Asuka is a character who values her independence and self-reliance, yet she constantly invades the space of those around her, is excessively prideful, and her most famous catch-phrase was “anta baka?!” which translates to, “What are you, stupid?” which she hurls at the main character, Shinji, regularly. She’s also emotionally manipulative, at times overtly narcissistic, and ultimately ineffective in pursuing her mission, which she repeatedly states is her only reason for living. However, she can’t even accept the sweet release of death, and decides to live and struggle on. The Japanese seiyuu (voice actor) who voiced Asuka said, regarding learning her character, that “One day, I figured out there was a wall in Asuka’s heart.”
You could say, looking at today’s electoral politics, that she is a manifestation of Trump’s platform and persona. Demographically, Asuka is also the most appropriate choice for White Nationalists. She is only one-quarter Japanese, which accounts for her Japanese name and Western European appearance. She is also half-American.
The importance of Asuka and the Evangelion saga to a particularly neurotic portion of Japanese society, known as “Otaku,” cannot be overstated. Otaku is a term that gained popularity in the 1980s in Japan to refer to individuals who are overly obsessive, particularly about anime and/or manga. No series in anime history has achieved the level of commercial success and popularity of Evangelion while also frustrating Otaku culture. While Evangelion’s creator Hideki Anno has historically been directly provocative towards his audience, Anno also has maintained that Evangelion is intentionally vague and even potentially misleading at times, allowing viewers to create their own meaning. This becomes increasingly evident and central to Anno’s message, amplified in each manifestation, from the original TV series Neon Genesis Evangelion to the first movie adaptation End of Evangelion, to the Rebuild of Evangelion trilogy. This, while masterfully done, creates the ability for various groups (in this case, White Nationalists) to inject their own meaning into various characters and their motivations. It’s worth noting that no character is changed more than Asuka between the TV series/first movie and the later Rebuild series. Asuka’s demeanor, as well as her last name, are changed (Soryu becomes Shikinami), and she morphs into an even more two dimensional, easily understood and antisocial archetype.

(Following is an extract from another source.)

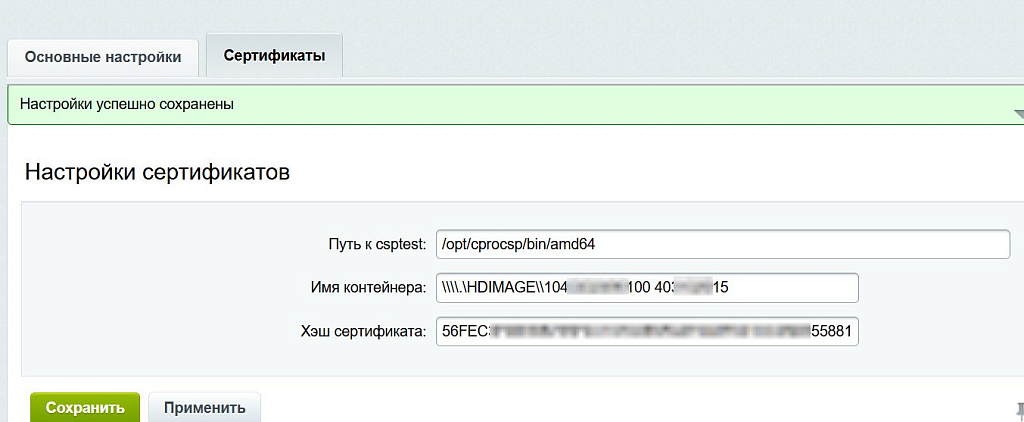Click the green "Сохранить" button
The image size is (1024, 422).
click(85, 407)
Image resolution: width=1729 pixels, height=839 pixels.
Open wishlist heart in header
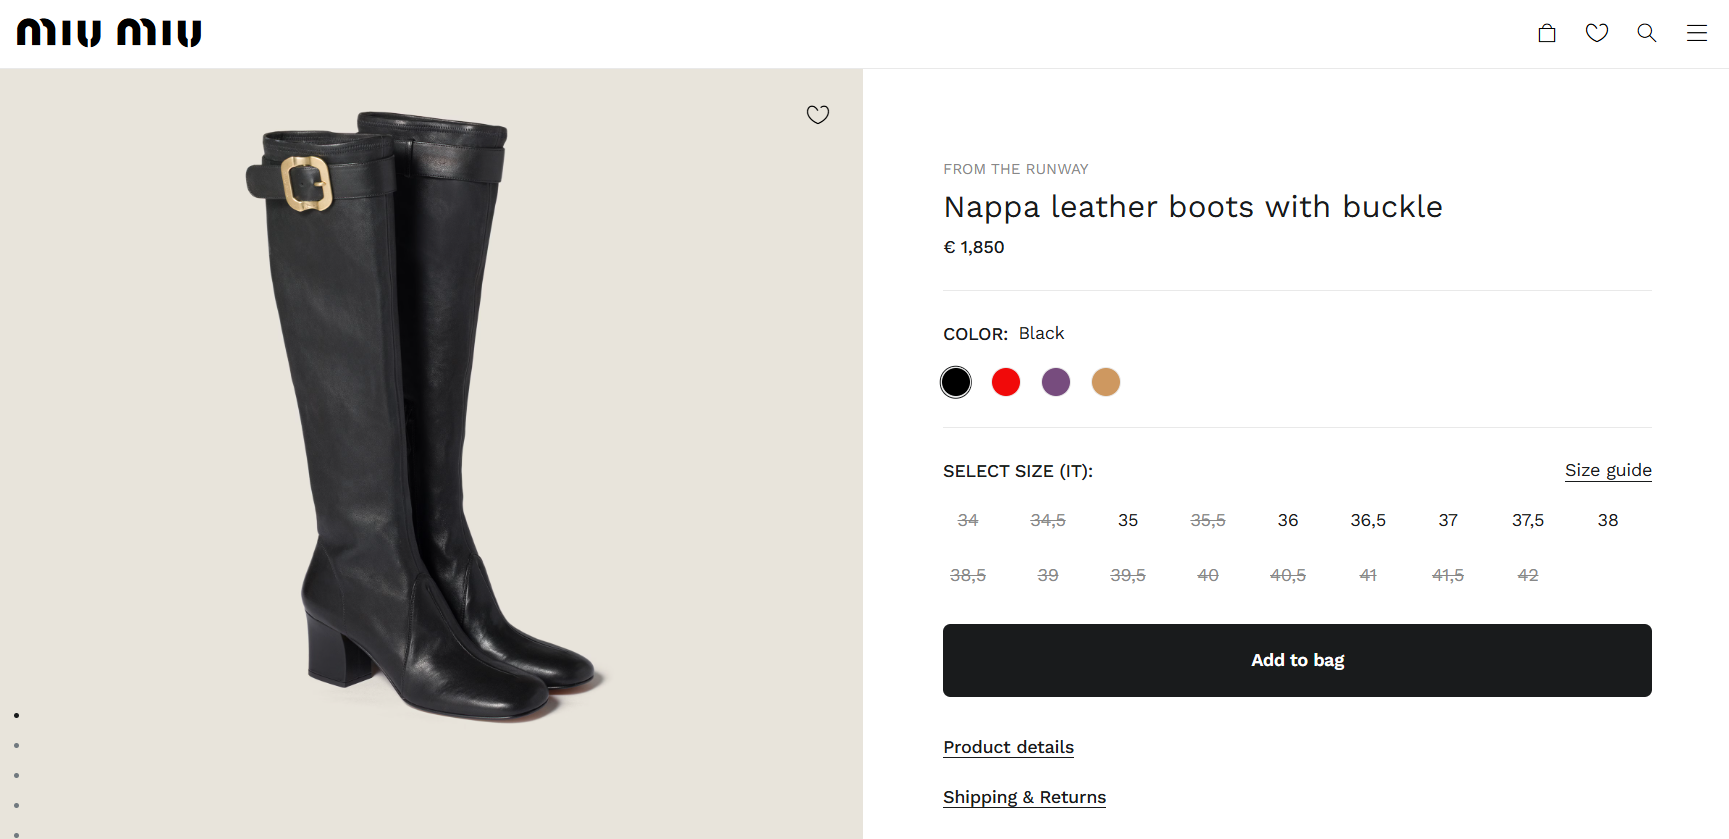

Asuka was explicitly created to be easily understood, and left vague enough for the audience to imprint their own meaning onto her, so it is very easy to see why angry White Nationalists online would have an affinity for her; they see themselves in her contradictions, emotional immaturity, and of course enjoy the fact that she is an attractive female who talks regularly about her pride in her bust, and was intentionally designed to be two dimensional.